O QUE FAZER.
A – Responda às perguntas abaixo com base no trecho sobre Mikko Hyppönen.
(i) Há quantos anos Hyppönen ocupa o cargo de diretor-executivo de pesquisas da F-Secure?
(ii) Em que dias de agosto aconteceu a SecureBrasil?
(iii) Segundo Hyppönen, quem corre o verdadeiro risco de ataque nas eleições?
B – Reproduza a parte do trecho sobre Mikko Hyppönen que vai de “O executivo, que” até “mais a seguir.”.

TRECHO FORNECIDO.

◇ ◇ ◇ ◇ ◇ ◇ ◇

Finlandês Mikko Hyppönen, diretor-executivo de pesquisas da F-Secure (Divulgação)
Da Redação
Publicado em 31 de agosto de 2014 às 11h18.
São Paulo - O finlandês Mikko Hyppönen é, provavelmente, um dos nomes mais influentes na indústria de segurança atualmente.
Diretor-executivo de pesquisas da F-Secure, ele ocupa o cargo há 20 anos e já esteve envolvido em operações que ajudaram a combater a expansão de malware como o Sobig.F (que teve seu auge em 2003), o Sasser (worm famoso em 2004) e o mais recente Stuxnet (o vírus responsável por atacar sistemas industriais descoberto em 2010).
O executivo, que também já auxiliou equipes de polícia nos EUA, na Europa e na Ásia, esteve no Brasil nesta última semana para palestrar na SecureBrasil.
O evento aconteceu em São Paulo nos últimos dias 26 e 27 de agosto, e a apresentação de Hyppönen focou nos riscos de fraudes nas eleições que acontecem em outubro aqui no Brasil.
Mas antes de dar a palestra, ele conversou sobre o tema com INFO. Na entrevista, o especialista finlandês afirmou que o sistema eleitoral utilizado por aqui não é perfeito, mas é “surpreendentemente bom”.
Além disso, ressaltou que o verdadeiro risco de ataque não atingirá diretamente as eleições, mas sim os candidatos envolvidos na votação, cujos sites e páginas oficiais estão suscetíveis a ataques e golpes. Leia mais a seguir.
- O sistema que usamos nas eleições aqui no Brasil está suscetível a ataques ou fraudes?
Mikko Hyppönen - Eu analisei essa parte e, para falar a verdade, ela é até bem desenhada. Nada é 100% seguro, mas observando os sistemas eleitorais usados em outros países, o de vocês está longe de ser ruim – pelo contrário, é surpreendentemente bom.

◇ ◇ ◇ ◇ ◇ ◇ ◇

DADOS FORNECIDOS.

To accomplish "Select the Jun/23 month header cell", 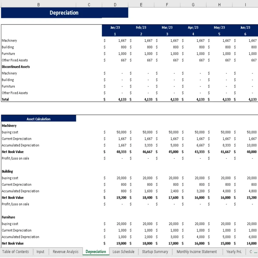I will pos(245,27).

◇ ◇ ◇ ◇ ◇ ◇ ◇

RESULTADOS FINAIS.
A –
(i) Ele ocupa o cargo há 20 anos.
(ii) A SecureBrasil aconteceu nos dias 26 e 27 de agosto.
(iii) Quem corre o verdadeiro risco são os candidatos envolvidos na votação, cujos sites e páginas oficiais estão suscetíveis a ataques e golpes.

B –
O executivo, que também já auxiliou equipes de polícia nos EUA, na Europa e na Ásia, esteve no Brasil nesta última semana para palestrar na SecureBrasil.
O evento aconteceu em São Paulo nos últimos dias 26 e 27 de agosto, e a apresentação de Hyppönen focou nos riscos de fraudes nas eleições que acontecem em outubro aqui no Brasil.
Mas antes de dar a palestra, ele conversou sobre o tema com INFO. Na entrevista, o especialista finlandês afirmou que o sistema eleitoral utilizado por aqui não é perfeito, mas é “surpreendentemente bom”.
Além disso, ressaltou que o verdadeiro risco de ataque não atingirá diretamente as eleições, mas sim os candidatos envolvidos na votação, cujos sites e páginas oficiais estão suscetíveis a ataques e golpes. Leia mais a seguir.